Printed from acutecaretesting.org
October 2014
Raised blood glucose during acute illness and risk of subsequent diabetes
Summarized from McAllister D, Hughes K, Lone N et al. Stress hyperglycaemia in hospitalised patients and their 3-year risk of diabetes: a Scottish retrospective cohort study. Plos Medicine 2014; 11(8): e1001708
Increased blood glucose (hyperglycemia) is a common finding among patients with acute medical conditions or trauma that warrant admission to medical wards or intensive care. In some cases this hyperglycemia is due to previously diagnosed type 1 or type 2 diabetes, but for the majority it is a consequence of the stress associated with illness/trauma.
This so-called ”stress hyperglycemia” results from release of counter-regulatory hormones (glucagon, cortisol, epinephrine) that oppose the action of insulin. They are released as part of the physiological ”stress” response to the severe illness or trauma. With effective treatment of the illness/trauma, counter-regulatory hormone release ceases, hyperglycemia resolves, and blood glucose soon returns to normal.
For some patients with apparent ”stress hyperglycemia”, the increase in glucose concentration, or at least part of the increase, may be due to incipient type 2 diabetes that will, at some point in the future, become clinically manifest. A recently published Scottish study sought to examine the relationship between blood glucose concentration at admission to hospital and future risk of type 2 diabetes.

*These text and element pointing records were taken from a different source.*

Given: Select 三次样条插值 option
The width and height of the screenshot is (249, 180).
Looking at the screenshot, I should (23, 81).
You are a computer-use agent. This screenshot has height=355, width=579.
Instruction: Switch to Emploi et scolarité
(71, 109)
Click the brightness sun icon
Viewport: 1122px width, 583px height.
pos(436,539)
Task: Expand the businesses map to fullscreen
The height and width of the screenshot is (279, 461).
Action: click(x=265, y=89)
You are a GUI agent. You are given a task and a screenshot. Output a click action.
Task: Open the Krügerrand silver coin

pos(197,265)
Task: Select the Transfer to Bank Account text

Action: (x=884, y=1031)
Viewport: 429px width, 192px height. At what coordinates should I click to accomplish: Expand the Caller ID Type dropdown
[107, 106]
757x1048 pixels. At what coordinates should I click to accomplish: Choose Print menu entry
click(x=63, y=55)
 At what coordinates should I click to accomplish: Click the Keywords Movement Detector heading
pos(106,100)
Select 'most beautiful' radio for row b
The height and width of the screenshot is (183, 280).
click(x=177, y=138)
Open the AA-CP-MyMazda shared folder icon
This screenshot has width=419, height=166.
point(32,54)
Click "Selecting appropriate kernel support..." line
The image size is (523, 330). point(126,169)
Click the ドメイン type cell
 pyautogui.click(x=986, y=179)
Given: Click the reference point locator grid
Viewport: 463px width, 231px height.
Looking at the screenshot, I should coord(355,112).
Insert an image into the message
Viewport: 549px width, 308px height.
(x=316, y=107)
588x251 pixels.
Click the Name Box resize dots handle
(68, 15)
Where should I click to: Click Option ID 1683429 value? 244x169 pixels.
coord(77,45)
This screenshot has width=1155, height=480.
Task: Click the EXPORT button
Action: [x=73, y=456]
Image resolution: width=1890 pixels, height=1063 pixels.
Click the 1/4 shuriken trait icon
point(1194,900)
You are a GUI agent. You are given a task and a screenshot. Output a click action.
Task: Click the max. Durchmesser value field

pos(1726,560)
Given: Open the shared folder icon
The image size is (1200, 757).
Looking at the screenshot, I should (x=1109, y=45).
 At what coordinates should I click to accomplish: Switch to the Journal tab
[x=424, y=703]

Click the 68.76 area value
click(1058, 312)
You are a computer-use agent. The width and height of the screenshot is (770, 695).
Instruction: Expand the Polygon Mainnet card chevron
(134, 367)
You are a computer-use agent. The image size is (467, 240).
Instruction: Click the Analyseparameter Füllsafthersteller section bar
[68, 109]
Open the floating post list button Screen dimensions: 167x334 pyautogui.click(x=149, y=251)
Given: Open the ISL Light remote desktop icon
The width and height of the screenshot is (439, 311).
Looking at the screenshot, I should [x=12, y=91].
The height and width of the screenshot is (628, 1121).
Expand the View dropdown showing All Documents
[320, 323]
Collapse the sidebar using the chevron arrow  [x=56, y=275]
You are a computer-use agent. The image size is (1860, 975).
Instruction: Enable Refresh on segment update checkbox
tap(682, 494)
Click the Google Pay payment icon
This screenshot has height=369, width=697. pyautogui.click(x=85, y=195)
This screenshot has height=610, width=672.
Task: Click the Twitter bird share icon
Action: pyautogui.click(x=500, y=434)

Researchers responsible for the study, based at Centre for Population Health Sciences in Edinburgh, Scotland, exploited two national databases of patient information that use the same unique patient identifier. The first of these databases relates to hospital admissions in Scotland and contains laboratory test results; the second is a national register of all diagnosed diabetic patients that includes clinical detail and, importantly for this study, date of diagnosis.
From the first database 141,000 adult patients (>40 years) admitted to hospital were identified. The diabetes database revealed that 18,689 of these patients were diagnosed with diabetes either before admission to hospital or within 30 days of discharge.
These diabetic patients were excluded from study, leaving 122,000 non-diabetic patients of whom 35,367 had no blood glucose concentration recorded and were therefore excluded from the study.
The final study population then comprised 86,634 who did not have diabetes at the time of admission but did have an admission blood glucose concentration recorded. Subsequent interrogation of the diabetes database revealed that of the 86,634 study patients, 1952 (2.3 %) developed type 2 diabetes during the 3 years after discharge from hospital.
The overall 3-year risk of developing diabetes was thus 2.3 %, but differed depending on admission blood glucose concentration. Calculated 3-year risk of type 2 diabetes was found to rise linearly from <1 % for those whose admission blood glucose was ≤5.0 mmol/L to 15 % for those whose blood glucose was 15.0 mmol/L.
Risk was found to plateau at 15 % for glucose concentration >15 mmol/L. Gender and age were found to affect risk. At every level of glucose concentration the risk was found to be higher for males than for females. Risk was higher for a given glucose concentration among those aged 50-69 years but lower for those younger and older than this.
Taking gender and age into account, highest risk of type 2 diabetes occurring during the following 3 years was found to be among 55- to 60-year-old males whose admission blood glucose concentration is equal to or greater than 15.0 mmol/L; for this particular subset of patients the calculated risk is 25 %.
The team responsible for this study have produced a diabetes risk calculator (available at www.cphs.mvm.ed.ac.uk/diabetes-risk/) based on their study findings, that allows input of age, gender and hospital admission blood glucose concentration and output of the % risk of type 2 diabetes occurring during the following 3 years.
This can help clinicians to advise those patients with raised blood glucose concentration during admission to hospital about their future risk of diabetes and the need for close monitoring of blood glucose and appropriate lifestyle modification to prevent or delay diabetes onset.
The authors of this study suggest that patients with blood glucose greater than 11 mmol/L, which according to their study is associated with a 3-year risk of 10 % (5-fold higher than the risk in the general population), should be offered follow-up testing.
The study has demonstrated that, though transitory in nature, apparent stress hyperglycemia can have long-term significance.